Good article. Wonder how many can afford to re-invest all dividends over all those years.

Kirk Lindstrom's Investment Letter Service said...

"Wonder how many can afford to re-invest all dividends over all those years. "

Probably anyone like me who still has earned income and/or is below the IRA RMD age limit.

For example, when I left HP in late 1998 I rolled my 401K into a self directed IRA that I trade similar to my newsletter explore portfolio. I also rolled a small pension lump sum into a "core portfolio" account at Vanguard to be my personal benchmark. I use these as "real money" accounts to see how well my own active management does compared to a reasonable benchmark. (ie, to make sure I'm not kidding myself that I add significant value over indexing) In over 14 years, I've not added to taken out a penny from either.

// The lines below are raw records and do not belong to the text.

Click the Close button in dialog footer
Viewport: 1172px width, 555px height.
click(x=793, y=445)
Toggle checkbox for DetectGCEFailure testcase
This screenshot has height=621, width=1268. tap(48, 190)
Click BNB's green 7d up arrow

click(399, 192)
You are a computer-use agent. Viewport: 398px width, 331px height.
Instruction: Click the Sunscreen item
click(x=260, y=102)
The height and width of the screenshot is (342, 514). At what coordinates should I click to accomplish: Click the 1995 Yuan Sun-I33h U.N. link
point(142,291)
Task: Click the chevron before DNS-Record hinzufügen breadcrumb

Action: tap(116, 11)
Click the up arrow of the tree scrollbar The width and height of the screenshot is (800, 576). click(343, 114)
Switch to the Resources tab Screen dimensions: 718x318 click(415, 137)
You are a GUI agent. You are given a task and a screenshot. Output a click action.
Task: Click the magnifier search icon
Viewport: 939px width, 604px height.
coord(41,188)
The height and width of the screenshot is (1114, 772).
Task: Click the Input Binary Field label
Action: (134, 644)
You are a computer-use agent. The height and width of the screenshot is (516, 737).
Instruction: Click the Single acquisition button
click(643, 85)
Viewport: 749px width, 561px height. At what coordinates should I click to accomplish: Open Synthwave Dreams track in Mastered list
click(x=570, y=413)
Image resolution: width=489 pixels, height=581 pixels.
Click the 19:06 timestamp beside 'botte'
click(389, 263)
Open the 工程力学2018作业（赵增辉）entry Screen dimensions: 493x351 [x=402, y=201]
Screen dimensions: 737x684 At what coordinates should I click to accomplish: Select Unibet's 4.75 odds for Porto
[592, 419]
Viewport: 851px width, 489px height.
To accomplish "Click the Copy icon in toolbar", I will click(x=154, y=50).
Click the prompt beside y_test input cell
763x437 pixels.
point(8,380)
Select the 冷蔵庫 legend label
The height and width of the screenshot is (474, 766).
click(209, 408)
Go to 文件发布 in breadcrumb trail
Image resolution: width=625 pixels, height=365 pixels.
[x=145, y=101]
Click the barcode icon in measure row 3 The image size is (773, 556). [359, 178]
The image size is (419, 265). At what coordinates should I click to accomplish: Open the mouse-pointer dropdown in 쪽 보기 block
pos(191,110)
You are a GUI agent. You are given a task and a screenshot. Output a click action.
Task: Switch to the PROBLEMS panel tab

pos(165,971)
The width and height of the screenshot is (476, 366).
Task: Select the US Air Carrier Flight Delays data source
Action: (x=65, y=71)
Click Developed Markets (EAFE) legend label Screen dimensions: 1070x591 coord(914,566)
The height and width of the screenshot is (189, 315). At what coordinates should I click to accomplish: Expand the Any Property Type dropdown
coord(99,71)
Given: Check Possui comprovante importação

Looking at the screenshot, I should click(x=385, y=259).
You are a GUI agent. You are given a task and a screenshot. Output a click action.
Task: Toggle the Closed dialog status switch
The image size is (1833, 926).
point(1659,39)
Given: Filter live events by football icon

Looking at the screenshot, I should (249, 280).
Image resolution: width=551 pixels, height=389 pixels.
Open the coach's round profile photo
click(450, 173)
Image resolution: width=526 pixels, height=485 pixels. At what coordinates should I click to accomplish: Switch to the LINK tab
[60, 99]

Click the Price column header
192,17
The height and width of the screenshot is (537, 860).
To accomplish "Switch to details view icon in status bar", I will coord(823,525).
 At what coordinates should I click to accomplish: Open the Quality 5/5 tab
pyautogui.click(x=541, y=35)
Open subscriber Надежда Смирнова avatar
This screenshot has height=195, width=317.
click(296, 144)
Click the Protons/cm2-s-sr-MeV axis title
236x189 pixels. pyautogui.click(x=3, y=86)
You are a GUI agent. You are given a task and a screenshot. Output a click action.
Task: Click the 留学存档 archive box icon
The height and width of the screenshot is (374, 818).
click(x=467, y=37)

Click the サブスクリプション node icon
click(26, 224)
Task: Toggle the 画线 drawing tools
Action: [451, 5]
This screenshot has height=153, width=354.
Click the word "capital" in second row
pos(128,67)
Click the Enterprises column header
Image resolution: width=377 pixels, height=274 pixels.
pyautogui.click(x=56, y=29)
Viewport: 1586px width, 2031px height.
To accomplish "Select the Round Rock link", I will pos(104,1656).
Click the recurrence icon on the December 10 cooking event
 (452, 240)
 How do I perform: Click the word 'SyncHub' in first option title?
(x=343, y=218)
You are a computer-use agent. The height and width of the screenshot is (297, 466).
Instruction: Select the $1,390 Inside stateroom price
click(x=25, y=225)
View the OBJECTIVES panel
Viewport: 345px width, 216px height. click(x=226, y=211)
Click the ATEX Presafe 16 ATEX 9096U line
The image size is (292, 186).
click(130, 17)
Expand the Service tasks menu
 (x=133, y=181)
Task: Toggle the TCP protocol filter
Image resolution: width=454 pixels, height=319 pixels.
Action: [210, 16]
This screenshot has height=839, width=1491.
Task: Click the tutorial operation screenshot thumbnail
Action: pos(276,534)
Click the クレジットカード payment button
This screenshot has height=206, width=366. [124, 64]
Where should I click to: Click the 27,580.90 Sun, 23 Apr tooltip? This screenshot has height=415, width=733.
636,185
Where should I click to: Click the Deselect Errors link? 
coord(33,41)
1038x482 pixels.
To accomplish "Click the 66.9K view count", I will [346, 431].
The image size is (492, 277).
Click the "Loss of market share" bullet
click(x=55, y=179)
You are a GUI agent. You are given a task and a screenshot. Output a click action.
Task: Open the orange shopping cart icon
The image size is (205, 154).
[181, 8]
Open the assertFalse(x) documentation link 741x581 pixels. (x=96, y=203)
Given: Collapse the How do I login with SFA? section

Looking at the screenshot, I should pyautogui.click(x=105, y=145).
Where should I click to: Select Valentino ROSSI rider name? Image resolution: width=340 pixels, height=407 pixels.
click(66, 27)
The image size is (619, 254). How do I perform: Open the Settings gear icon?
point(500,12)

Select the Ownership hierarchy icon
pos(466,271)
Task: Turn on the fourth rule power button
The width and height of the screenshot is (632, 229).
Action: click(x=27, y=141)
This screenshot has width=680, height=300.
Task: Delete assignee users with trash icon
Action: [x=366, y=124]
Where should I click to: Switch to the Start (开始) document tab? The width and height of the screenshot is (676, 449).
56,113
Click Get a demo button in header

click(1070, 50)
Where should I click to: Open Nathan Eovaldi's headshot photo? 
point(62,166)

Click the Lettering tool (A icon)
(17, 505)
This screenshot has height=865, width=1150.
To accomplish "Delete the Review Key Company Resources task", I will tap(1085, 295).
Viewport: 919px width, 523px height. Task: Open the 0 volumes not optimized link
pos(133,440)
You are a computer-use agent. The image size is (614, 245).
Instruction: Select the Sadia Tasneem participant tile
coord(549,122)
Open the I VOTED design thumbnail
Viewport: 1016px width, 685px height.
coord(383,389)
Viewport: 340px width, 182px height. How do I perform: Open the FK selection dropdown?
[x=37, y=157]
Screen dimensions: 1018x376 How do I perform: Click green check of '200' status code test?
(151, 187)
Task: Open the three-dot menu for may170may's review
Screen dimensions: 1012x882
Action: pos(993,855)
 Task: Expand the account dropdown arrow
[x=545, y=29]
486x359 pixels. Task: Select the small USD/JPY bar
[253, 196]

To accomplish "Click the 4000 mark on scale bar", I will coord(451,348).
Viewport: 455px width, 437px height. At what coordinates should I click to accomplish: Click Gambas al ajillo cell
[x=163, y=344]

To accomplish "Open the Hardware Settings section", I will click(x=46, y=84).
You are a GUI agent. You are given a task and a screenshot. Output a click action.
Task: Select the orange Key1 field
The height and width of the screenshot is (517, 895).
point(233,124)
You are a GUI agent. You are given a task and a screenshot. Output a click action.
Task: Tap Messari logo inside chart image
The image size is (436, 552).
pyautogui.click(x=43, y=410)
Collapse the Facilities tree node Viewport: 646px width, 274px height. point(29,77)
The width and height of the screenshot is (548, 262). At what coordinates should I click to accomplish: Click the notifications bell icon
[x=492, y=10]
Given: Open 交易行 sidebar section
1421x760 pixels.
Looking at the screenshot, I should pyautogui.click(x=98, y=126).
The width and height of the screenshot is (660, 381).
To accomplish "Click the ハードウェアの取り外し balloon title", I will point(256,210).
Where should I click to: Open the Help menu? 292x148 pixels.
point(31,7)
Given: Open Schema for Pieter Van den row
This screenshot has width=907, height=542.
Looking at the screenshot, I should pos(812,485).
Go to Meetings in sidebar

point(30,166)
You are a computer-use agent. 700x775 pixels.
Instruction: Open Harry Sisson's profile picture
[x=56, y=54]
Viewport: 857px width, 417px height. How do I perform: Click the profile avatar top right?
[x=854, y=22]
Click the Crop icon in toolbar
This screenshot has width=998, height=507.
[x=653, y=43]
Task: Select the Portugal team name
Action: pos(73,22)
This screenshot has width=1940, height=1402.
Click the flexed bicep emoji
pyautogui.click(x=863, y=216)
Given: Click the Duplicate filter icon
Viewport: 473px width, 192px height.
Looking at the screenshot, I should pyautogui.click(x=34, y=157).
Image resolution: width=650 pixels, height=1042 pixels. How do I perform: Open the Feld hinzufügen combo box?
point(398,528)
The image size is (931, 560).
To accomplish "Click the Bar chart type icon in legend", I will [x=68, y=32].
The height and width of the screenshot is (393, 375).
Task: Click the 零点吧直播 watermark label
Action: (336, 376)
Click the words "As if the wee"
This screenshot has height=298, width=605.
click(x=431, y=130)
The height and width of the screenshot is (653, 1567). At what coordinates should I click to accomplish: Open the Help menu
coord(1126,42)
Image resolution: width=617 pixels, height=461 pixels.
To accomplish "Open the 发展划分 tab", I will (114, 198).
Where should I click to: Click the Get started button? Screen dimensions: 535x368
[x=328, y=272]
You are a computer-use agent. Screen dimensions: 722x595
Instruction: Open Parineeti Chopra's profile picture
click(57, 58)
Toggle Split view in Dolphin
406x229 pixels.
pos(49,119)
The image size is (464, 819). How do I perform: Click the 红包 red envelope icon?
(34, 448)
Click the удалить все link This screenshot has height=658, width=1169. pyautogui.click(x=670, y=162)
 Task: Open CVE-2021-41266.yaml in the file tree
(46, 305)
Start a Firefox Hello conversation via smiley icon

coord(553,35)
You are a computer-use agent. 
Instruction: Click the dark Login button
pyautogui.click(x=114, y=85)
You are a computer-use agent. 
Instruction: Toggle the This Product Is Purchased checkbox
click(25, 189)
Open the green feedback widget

BOTH accounts made record all time highs this year. My self directed IRA is up 69% from the March 2000 peak and about 10% above the last bull market peak of 2007. It pretty much follows my core plus explore returns.

Far fewer "regular people" are interested in investing in the stock market these days so I've spent far less time "advertising" but the returns available without Brinker's hocus pocus act are impressive. Sadly, it doesn't do him any financial good to make that message clear to his audience. His idea of "being your own financial manager" is paying him to tell you when to get in and out of the market while he's been fully invested since 2003 and hides the poor results of his QQQ advice (See Effect of QQQ Advice on Bob Brinker's Reported Model Portfolio Returns) from when he had money out of the markets over a decade ago!

Anonymous said...

I let the brinker folks handle my money via schwab, they sold my acct several times over just a few years buying nasdaq on the way down!